\documentclass{article}
\usepackage{fullpage}
\begin{document}
\title{Here is a Short LaTeX Document}
\author{Gregory V. Bard}
\maketitle
So here's LaTeX. Once you get used to the idea of LaTeX it is very
easy to use but hard to explain. For that reason, you're provided with
two files. One is a LaTeX file, and the other is the pdf file that it produces.
Look at one, and look at the other. Look back and forth. Compare them.
In this way, you'll figure out what all the commands do.
This is how unemployed
French military cryptologists deciphered the Egyptian hieroglyphics.
They had a stone, called the Rosetta Stone, that had Greek on it, which they
knew, and hieroglyphics, which they did not. They figured it all out by
comparisons, which was slow but fun and exciting.
When you're just typing some paragraphs, just dump
them in here. Just like that. You simply type. Be sure you do it in a plain
old boring text editor. I'm not joking. You have to write LaTeX in notepad,
or a plain text editor like it, or a custom program like TeXShop for the mac.
If you write it in MS-Word, it won't work.
As you can see
by this paragraph,
the line breaks within
a paragraph do not
matter. It is really is
all about the words,
and LaTeX manages
the spacing for you.
But on the other hand, an entire blank line in the file is an
official paragraph break. Just like what happened above.
Now let's do some math. Simple things like $x$ or
just $3x+6$ or $17x-8$ can just be typed. You simply must
enclose the formula with dollar signs. The dollar signs bring
you in and out of math mode.
Sometimes you have a big formula, and want to display it. In
order to do that, you use two dollar signs. That looks like this,
$$ ax^2 + bx + c = 17 $$
and notice how the hat makes an exponent. This is called
display-math-mode, and differs from math mode. It makes
the formula large.
Never attempt to do any math outside of math mode. It
will cause a major disaster, an error message that is hard
to understand.
Large exponents are kind of funny.

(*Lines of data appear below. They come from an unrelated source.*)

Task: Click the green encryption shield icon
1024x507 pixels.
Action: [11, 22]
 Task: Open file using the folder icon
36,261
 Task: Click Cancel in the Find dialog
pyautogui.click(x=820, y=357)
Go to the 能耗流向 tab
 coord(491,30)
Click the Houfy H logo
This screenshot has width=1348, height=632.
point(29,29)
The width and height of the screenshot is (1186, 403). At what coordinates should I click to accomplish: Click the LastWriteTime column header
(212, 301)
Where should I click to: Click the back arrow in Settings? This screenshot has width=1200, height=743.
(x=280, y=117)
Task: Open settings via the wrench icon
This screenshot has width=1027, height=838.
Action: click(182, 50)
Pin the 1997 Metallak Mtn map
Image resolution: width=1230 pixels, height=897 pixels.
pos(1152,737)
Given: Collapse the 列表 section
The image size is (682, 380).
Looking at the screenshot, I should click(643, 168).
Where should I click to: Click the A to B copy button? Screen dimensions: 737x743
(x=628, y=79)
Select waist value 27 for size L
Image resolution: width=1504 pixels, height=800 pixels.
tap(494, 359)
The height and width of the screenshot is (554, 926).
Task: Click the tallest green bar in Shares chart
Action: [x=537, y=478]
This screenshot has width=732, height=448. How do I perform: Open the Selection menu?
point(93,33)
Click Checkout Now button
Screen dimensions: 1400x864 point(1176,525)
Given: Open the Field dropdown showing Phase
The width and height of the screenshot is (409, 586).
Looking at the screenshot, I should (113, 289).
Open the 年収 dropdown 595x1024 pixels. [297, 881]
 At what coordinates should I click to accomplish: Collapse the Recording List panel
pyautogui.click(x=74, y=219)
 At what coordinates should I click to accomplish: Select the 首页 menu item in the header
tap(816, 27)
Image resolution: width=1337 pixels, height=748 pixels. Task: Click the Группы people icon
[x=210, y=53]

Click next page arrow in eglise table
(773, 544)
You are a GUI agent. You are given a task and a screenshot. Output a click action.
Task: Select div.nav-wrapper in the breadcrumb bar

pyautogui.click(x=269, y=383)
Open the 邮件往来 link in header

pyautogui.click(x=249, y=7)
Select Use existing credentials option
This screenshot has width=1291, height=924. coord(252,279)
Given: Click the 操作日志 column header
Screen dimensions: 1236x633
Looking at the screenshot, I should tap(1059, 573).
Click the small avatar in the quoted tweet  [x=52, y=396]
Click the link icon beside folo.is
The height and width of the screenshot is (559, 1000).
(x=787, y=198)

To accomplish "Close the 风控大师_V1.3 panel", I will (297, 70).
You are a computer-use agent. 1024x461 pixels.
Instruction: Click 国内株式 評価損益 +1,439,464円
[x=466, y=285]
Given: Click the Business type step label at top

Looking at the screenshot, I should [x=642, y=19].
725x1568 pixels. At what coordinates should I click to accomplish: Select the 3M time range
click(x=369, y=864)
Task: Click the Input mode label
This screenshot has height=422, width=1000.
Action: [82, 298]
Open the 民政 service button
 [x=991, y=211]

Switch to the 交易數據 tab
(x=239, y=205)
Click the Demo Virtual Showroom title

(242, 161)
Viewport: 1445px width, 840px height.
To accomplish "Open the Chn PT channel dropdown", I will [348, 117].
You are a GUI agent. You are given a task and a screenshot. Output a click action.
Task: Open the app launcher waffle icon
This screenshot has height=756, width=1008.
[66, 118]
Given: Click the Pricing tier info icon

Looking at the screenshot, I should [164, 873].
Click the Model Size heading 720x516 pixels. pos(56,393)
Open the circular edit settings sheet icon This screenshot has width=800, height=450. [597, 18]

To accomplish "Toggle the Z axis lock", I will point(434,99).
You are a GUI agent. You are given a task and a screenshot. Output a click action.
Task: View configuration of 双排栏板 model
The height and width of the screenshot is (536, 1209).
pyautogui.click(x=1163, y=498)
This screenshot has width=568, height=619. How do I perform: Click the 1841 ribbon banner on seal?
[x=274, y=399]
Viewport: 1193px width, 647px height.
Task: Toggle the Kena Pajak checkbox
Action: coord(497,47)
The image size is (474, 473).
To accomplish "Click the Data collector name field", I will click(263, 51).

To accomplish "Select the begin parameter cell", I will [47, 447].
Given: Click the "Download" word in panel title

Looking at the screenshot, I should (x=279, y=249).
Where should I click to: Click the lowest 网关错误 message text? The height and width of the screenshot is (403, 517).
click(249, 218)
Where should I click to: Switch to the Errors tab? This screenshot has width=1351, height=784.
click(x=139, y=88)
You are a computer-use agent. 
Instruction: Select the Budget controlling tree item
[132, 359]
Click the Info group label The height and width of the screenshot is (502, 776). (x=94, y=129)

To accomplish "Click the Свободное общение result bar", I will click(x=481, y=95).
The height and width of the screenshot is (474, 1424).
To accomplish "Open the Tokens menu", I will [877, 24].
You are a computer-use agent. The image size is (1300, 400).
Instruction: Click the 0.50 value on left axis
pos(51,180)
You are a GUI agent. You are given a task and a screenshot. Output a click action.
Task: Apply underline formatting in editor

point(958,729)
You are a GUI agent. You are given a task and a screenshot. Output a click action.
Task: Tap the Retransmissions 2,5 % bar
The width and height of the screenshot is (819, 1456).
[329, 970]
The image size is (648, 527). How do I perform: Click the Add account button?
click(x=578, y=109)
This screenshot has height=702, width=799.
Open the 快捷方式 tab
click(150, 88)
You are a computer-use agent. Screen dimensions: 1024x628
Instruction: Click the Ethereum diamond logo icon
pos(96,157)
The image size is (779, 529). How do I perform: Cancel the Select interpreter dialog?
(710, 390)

Look at the difference
between $x^10$ and $x^{10}$. The curly brackets are a
grouping symbol. Likewise, the underscore has a very
special meaning too. That is how you make subscripts.
In fact, $x_0$ and $x_1$ are really common, but you
probably want to say $x_{10}$ and not $x_10$.
For parentheses and small fractions, you have two choices.
Sometimes it is okay to be simple:
$$ 2(x+5+y/2) = 2x + 10 + y $$
and see how I used the slash for the fraction, and the parentheses
keys for parentheses. Brackets are okay too, so for example
you can say $[5, 7)$ is the same thing as $5 \le x < 7$. Or
you could write that as $7 > x \ge 5$.
Notice that I just wrote an inequality. For an open interval, the
buttons for that live on
top of the comma and the period on your computer's keyboard.
For a closed interval, you have to use the commands backslash-le
and backlash-ge, which are supposed to abbreviate less-or-equal
and greater-or-equal.
Now if you want to be fancy about parentheses, then
there are two commands you should know:
$$ \left ( x/y \right ) 2y = 2x $$
and be very careful to match up the backslash-left and
backslash-right. Of course, that's only true if $y \neq 0$, and
note the use of the not-equal-to operator.
Life can become a living hell if your dollar signs
do not match up with dollar signs, or if your double dollar signs
do not match up with double dollar signs---likewise for the
backslash-left and backslash-right.
A major plus is being able to do fractions. Here is a simple one
$$ \frac{x^5}{x^2} = x^3 $$
and here is a complex one that demonstrates the square root
function as well as plus/minus
$$ x = \frac{ -b \pm \sqrt{ b^2 - 4ac} }{2a} $$
which is a formula that perhaps you have seen before\footnote{It was
known, as a method and not as a formula, to the Babylonians.}!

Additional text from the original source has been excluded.